With everything set up, we copy the project into the docker image. Any code change will only result in an update in this and subsequent layers of docker, hence resulting in reduced docker image build time. While copying we are providing the content’s ownership to our user app_user
created in Section 4.
RUN chmod +x docker/*.sh
At the end of this section, we are giving executable permission to our two scripts files i.e. entrypoint.sh
and start.sh
. We will go into detail about these two files after the end of Section 6.
Section 6- Docker Run Checks and Configurations
ENTRYPOINT [ "docker/entrypoint.sh" ]
The ENTRYPOINT
section of a Dockerfile is always executed, hence we would like to hitch it for validations and Django commands such as migrate
. The CMD
is overridden by the command
section in a docker-compose
file so the value given here, serves as a default.
CMD [ "docker/start.sh", "server" ]
For a better understanding of what we are trying to do with ENTRYPOINT
and CMD
let’s look at the corresponding files entrypoint.sh
and start.sh
which are invoked by them.
#!/bin/bash
# entrypoint.sh file of Dockerfile
# Section 1- Bash options
set -o errexit
set -o pipefail
set -o nounset
# Section 2: Health of dependent services
postgres_ready() {
python << END
import sys
from psycopg2 import connect
from psycopg2.errors import OperationalError
try:
connect(
dbname="${DJANGO_POSTGRES_DATABASE}",
user="${DJANGO_POSTGRES_USER}",
password="${DJANGO_POSTGRES_PASSWORD}",
host="${DJANGO_POSTGRES_HOST}",
port="${DJANGO_POSTGRES_PORT}",
)
except OperationalError:
sys.exit(-1)
END
}
redis_ready() {
python << END
import sys
from redis import Redis
from redis import RedisError
try:
redis = Redis.from_url("${CELERY_BROKER_URL}", db=0)
redis.ping()
except RedisError:
sys.exit(-1)
END
}
until postgres_ready; do
>&2 echo "Waiting for PostgreSQL to become available..."
sleep 5
done
>&2 echo "PostgreSQL is available"
until redis_ready; do
>&2 echo "Waiting for Redis to become available..."
sleep 5
done
>&2 echo "Redis is available"
# Section 3- Idempotent Django commands
python manage.py collectstatic --noinput
python manage.py makemigrations
python manage.py migrate
exec "$@"
Let’s look at the above entrypoint.sh
, though in lesser detail than Dockerfile
.
Docker provides a default entrypoint /bin/sh
. In most systems, it is a symbolic link, and in the case of Ubuntu it is linked to /bin/bash
, but in some scenarios, this assumption could be wrong(source).

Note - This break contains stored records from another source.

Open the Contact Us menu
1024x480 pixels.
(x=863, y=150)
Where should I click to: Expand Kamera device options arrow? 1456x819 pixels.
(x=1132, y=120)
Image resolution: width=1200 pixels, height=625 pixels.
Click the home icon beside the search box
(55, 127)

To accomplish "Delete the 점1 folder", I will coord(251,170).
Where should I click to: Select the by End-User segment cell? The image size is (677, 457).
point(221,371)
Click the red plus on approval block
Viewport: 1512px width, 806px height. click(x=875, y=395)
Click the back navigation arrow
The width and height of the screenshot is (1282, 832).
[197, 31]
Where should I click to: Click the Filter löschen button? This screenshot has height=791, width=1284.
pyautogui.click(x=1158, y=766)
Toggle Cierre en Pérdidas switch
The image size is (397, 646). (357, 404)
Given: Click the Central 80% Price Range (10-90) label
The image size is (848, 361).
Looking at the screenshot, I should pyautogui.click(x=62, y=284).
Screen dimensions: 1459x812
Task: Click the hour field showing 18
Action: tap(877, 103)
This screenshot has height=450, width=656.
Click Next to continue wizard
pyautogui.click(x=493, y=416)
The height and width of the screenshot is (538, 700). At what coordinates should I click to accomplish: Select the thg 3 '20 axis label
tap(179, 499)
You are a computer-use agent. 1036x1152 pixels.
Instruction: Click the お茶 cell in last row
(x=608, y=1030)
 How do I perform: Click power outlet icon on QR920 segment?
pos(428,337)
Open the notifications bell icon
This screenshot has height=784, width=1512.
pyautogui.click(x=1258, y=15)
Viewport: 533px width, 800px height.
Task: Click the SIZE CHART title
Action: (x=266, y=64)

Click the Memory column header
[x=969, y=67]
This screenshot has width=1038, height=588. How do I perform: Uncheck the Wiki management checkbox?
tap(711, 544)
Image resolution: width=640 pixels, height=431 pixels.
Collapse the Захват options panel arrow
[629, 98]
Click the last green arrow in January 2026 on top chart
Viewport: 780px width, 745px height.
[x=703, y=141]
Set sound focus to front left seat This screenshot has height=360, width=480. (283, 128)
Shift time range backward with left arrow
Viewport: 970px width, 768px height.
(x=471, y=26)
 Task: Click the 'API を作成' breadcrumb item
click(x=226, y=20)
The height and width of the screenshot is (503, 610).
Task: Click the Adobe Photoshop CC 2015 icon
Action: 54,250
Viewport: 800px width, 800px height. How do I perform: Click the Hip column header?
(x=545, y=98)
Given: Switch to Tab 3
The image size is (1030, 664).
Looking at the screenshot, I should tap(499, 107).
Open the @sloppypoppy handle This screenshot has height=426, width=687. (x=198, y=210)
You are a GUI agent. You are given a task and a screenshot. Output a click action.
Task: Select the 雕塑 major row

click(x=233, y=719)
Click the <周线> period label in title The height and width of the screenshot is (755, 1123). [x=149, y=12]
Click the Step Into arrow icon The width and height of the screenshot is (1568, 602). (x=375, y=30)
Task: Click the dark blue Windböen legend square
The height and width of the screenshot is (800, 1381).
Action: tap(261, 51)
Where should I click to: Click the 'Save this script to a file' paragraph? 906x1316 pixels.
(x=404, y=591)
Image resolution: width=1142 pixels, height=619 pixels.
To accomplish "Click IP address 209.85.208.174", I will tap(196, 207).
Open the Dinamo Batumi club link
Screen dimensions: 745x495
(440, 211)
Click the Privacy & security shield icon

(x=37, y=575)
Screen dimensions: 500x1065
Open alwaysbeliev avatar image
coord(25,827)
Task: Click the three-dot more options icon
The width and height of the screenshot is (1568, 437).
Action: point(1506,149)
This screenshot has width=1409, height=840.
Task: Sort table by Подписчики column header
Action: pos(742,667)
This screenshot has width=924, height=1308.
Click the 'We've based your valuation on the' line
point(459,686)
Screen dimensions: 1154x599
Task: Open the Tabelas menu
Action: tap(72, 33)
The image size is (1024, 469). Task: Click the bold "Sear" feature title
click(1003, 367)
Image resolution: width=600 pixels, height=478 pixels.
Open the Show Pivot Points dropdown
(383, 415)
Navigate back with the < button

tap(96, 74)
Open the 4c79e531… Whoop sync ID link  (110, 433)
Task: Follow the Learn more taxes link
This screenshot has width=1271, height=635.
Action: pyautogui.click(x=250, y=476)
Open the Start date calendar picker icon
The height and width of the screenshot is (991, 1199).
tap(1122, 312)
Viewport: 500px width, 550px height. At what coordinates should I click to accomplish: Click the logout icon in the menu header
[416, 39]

Hence we will be explicitly linking it to /bin/bash
.
Section 1- Bash options
set -o errexit
set -o pipefail
set -o nounset
Here, we are setting few bash options. The errexit
fails the script on the first encounter of error and doesn’t proceed further, which is default bash behavior. The pipefail
means that if any element of the pipeline fails, then the pipeline as a whole will fail. The nounset
forces error whenever an unset variable is extended.
Section 2: Health of dependent services
Earlier, we had assumed that our application is using PostgreSQL database and Redis as celery backend. In this section, we are checking if both services are up and if not, we wait for them to come up.
Similarly, you may add other such critical services which are necessary for the normal functioning of your application.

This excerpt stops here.